主要看到for迴圈處，根據workers的值（來源於kcm啟動引數concurrent-endpoint-syncs配置），啟動相應數量的goroutine，跑e.worker方法。

// pkg/controller/endpoint/endpoints_controller.go
func (e *EndpointController) Run(workers int, stopCh <-chan struct{}) {
	defer utilruntime.HandleCrash()
	defer e.queue.ShutDown()

	klog.Infof("Starting endpoint controller")
	defer klog.Infof("Shutting down endpoint controller")

	if !cache.WaitForNamedCacheSync("endpoint", stopCh, e.podsSynced, e.servicesSynced, e.endpointsSynced) {
		return
	}

	for i := 0; i < workers; i++ {
		go wait.Until(e.worker, e.workerLoopPeriod, stopCh)
	}

	go func() {
		defer utilruntime.HandleCrash()
		e.checkLeftoverEndpoints()
	}()

	<-stopCh
}

1.2.1 worker

直接看到processNextWorkItem方法，從佇列queue中取出一個key，然後呼叫e.syncService方法對該key做處理，e.syncService方法也即endpoints controller的核心處理方法，後面會做詳細分析。

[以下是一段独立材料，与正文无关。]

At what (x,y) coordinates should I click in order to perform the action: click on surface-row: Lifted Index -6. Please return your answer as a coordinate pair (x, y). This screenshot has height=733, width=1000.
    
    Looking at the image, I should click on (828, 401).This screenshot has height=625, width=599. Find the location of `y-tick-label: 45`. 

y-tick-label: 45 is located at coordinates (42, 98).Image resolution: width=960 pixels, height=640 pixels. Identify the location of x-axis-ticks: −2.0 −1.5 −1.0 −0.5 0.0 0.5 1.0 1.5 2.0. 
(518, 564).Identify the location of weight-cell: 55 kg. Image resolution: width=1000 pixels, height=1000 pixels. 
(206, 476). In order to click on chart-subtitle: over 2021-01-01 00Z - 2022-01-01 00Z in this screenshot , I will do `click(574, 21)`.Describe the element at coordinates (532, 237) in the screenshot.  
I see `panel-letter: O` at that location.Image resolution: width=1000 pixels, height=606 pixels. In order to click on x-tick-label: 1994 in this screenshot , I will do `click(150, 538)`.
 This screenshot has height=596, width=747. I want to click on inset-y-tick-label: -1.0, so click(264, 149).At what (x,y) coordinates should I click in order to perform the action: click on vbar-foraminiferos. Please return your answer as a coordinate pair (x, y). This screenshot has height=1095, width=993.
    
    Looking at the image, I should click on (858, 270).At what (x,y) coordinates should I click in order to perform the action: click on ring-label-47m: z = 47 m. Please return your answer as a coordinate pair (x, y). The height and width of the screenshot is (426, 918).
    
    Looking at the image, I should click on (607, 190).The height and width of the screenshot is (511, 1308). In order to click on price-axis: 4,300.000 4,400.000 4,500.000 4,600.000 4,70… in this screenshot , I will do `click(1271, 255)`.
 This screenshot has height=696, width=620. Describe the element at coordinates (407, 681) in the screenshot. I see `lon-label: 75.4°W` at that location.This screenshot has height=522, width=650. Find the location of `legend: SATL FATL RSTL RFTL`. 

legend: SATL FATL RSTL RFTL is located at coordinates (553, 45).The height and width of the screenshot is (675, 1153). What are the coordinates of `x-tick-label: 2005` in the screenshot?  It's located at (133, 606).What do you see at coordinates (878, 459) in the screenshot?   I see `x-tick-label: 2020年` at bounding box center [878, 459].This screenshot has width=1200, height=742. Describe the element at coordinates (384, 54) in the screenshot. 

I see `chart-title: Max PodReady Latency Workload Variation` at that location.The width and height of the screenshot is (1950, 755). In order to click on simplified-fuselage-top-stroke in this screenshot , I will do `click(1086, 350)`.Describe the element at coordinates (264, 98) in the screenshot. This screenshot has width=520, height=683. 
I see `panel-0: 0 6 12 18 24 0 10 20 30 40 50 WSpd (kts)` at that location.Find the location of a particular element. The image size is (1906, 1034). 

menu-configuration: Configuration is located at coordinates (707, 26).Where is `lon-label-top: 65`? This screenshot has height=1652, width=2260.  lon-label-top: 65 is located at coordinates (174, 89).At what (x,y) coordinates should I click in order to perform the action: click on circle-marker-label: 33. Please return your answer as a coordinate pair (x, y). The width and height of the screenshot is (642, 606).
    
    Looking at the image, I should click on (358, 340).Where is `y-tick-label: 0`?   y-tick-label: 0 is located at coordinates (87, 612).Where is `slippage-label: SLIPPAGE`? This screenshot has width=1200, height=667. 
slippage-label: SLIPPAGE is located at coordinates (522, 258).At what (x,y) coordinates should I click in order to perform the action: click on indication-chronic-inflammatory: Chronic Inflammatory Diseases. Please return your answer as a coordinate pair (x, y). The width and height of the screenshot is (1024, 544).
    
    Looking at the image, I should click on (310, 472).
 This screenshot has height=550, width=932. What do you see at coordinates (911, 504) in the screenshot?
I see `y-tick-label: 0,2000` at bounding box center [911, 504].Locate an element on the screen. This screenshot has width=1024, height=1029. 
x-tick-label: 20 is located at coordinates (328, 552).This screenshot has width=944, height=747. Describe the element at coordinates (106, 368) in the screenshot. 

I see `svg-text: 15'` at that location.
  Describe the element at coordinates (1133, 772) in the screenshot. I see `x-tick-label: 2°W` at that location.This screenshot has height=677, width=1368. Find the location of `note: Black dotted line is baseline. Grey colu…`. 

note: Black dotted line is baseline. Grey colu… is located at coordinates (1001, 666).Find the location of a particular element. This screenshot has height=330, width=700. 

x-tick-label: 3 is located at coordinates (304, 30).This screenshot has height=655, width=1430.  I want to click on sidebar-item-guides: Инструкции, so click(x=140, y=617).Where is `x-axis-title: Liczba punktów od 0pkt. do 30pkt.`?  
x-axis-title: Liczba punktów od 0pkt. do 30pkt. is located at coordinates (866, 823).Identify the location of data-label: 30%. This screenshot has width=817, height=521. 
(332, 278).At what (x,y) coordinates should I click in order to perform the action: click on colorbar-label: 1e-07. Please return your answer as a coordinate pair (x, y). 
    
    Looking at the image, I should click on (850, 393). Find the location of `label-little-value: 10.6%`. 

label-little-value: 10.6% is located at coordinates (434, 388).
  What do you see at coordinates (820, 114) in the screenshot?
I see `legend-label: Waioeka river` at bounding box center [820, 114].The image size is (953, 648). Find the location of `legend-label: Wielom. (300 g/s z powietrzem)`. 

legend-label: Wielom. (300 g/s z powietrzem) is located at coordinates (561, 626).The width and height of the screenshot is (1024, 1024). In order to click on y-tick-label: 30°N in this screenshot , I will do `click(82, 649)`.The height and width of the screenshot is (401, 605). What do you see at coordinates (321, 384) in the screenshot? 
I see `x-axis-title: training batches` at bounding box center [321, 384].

// pkg/controller/endpoint/endpoints_controller.go
func (e *EndpointController) worker() {
	for e.processNextWorkItem() {
	}
}

func (e *EndpointController) processNextWorkItem() bool {
	eKey, quit := e.queue.Get()
	if quit {
		return false
	}
	defer e.queue.Done(eKey)

	err := e.syncService(eKey.(string))
	e.handleErr(err, eKey)

	return true
}

2.endpoints controller核心處理分析

基於tag v1.17.4

https://github.com/kubernetes/kubernetes/releases/tag/v1.17.4

直接看到syncService方法，作為endpoints controller核心處理分析的入口。

2.1 核心處理邏輯-syncService

主要邏輯：
（1）獲取service物件，當查詢不到該service物件時，刪除同名endpoints物件；
（2）當service物件的.Spec.Selector為空時，不存在對應的endpoints物件，直接返回；
（3）根據service物件的.Spec.Selector，查詢與service物件匹配的pod列表；
（4）查詢service的annotations中是否配置了TolerateUnreadyEndpoints，代表允許為unready的pod也建立endpoints，該配置將會影響下面對endpoints物件的subsets資訊的計算；
（5）遍歷service物件匹配的pod列表，找出合適的pod，計算endpoints的subsets資訊；
遍歷pod列表時如何計算出subsets？
（5.1）過濾掉pod ip為空的pod；
（5.2）當TolerateUnreadyEndpoints配置為false且pod的deletetimestamp不為空時，過濾掉該pod；
（5.3）當service沒有ports配置，且ClusterIP為None時，為headless service，呼叫addEndpointSubset函式計算subsets，計算出來的subsets中的ports資訊為空；
（5.4）當service有ports配置，遍歷ports配置，迴圈呼叫addEndpointSubset函式計算subsets（addEndpointSubset函式在後面會展開分析）。
（6）獲取endpoints物件；
（7）判斷現存endpoints物件與調諧中重新計算出來的的endpoints物件的subsets與labels是否一致，一致則無需更新，直接返回；
（8）當endpoints物件不存在時新建endpoints物件，當endpoints物件存在時更新endpoints物件。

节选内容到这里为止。